Waste-to-energy technology comes to U.S. biopower market

By Anna Simet | May 18, 2012

North Carolina-based Quality Recycling is bringing to the American electricity market a boiler technology that has a 99.9 percent total carbon burn out, and produces clean water and inert ash that can be used as a soil substitute, with zero landfilling as a result.

The Rotating Cascading Bed Combustor technology is the most tested boiler ever built in the U.S., and possibly the world, according to Doug King, president of Quality Recycling. He said the company has tested 61 different fuels with the U.S. EPA, everything from sewage sludge to coal to municipal solid waste, and the results have indicated the emissions are cleaner than natural gas.

King said the design works similarly to how a clothes dryer works. “A clothes dryer operates at about 15 rpms (rotations per minute) and our system rotates at 17 rpms,” he said. “We enter a piece of fuel through the combustion chamber over 300 times, whereas most boilers only enter it one time for a certain number of seconds or minutes.”

In the RCBC, fuels are burned in cascading contact with sorbents and recirculating inert solids to form byproducts that prevent gaseous emissions. A sorbent, such as limestone, reacts with sulphur and hydrogen chloride to form calcium sulphates and chlorides that are removed as nonhazardous ash. Sorbent chemical reactions take place at combustion temperatures low enough to greatly retard formation of nitrogen oxides, and because of the fuel recycling systems, extended combustion gas and sorbent contact assures complete combustion of fuels and waste.

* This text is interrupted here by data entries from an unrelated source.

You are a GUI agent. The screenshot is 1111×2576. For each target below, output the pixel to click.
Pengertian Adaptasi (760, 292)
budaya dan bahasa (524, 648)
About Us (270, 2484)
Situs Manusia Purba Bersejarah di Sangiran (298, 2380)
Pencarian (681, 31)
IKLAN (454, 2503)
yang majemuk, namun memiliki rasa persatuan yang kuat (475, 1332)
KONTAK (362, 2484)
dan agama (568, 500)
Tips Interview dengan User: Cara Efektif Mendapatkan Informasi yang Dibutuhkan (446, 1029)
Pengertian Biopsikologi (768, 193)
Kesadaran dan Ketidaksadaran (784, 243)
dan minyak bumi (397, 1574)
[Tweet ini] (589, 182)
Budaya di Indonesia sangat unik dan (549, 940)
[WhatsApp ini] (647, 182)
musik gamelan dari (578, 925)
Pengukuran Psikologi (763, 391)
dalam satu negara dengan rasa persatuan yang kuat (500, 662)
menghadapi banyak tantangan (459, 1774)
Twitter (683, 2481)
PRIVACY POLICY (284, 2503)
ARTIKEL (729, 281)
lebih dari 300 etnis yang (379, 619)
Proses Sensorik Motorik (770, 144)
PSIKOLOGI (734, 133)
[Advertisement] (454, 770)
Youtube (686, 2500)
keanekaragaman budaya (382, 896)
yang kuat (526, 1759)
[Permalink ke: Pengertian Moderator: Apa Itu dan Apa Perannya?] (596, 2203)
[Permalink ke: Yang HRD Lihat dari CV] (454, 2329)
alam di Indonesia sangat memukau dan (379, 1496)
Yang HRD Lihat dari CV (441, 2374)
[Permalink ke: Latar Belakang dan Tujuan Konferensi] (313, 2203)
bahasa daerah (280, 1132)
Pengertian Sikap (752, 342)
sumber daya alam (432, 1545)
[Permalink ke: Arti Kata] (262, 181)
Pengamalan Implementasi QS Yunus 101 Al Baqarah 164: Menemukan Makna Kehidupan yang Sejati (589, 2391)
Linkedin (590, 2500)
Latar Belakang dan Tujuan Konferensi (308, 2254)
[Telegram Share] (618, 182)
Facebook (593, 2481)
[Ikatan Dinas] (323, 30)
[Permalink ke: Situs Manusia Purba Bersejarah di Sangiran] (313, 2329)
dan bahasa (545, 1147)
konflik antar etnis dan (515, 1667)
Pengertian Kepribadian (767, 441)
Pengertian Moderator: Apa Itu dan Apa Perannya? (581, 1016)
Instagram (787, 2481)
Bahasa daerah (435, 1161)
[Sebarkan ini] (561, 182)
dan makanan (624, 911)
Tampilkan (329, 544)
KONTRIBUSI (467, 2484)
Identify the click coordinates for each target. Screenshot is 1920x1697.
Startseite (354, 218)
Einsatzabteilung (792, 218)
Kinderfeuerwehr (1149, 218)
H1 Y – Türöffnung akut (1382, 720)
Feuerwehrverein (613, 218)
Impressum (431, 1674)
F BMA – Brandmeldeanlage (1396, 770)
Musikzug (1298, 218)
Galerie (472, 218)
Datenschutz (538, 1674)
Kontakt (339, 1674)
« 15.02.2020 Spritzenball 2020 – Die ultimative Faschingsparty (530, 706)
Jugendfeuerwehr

King said the company is currently working on boiler installations in the Ukraine and Nigeria, as well as two projects in Tennessee, which will be the first ones in the U.S. One system generates 6 MW per 150 tons of trash, according to King.  “And the byproduct is dirt. The difference between the RCBC and others that is nobody has the high percentage of carbon burn out we do, nobody has a totally inert byproduct, and we have less than 1 percent fly ash.”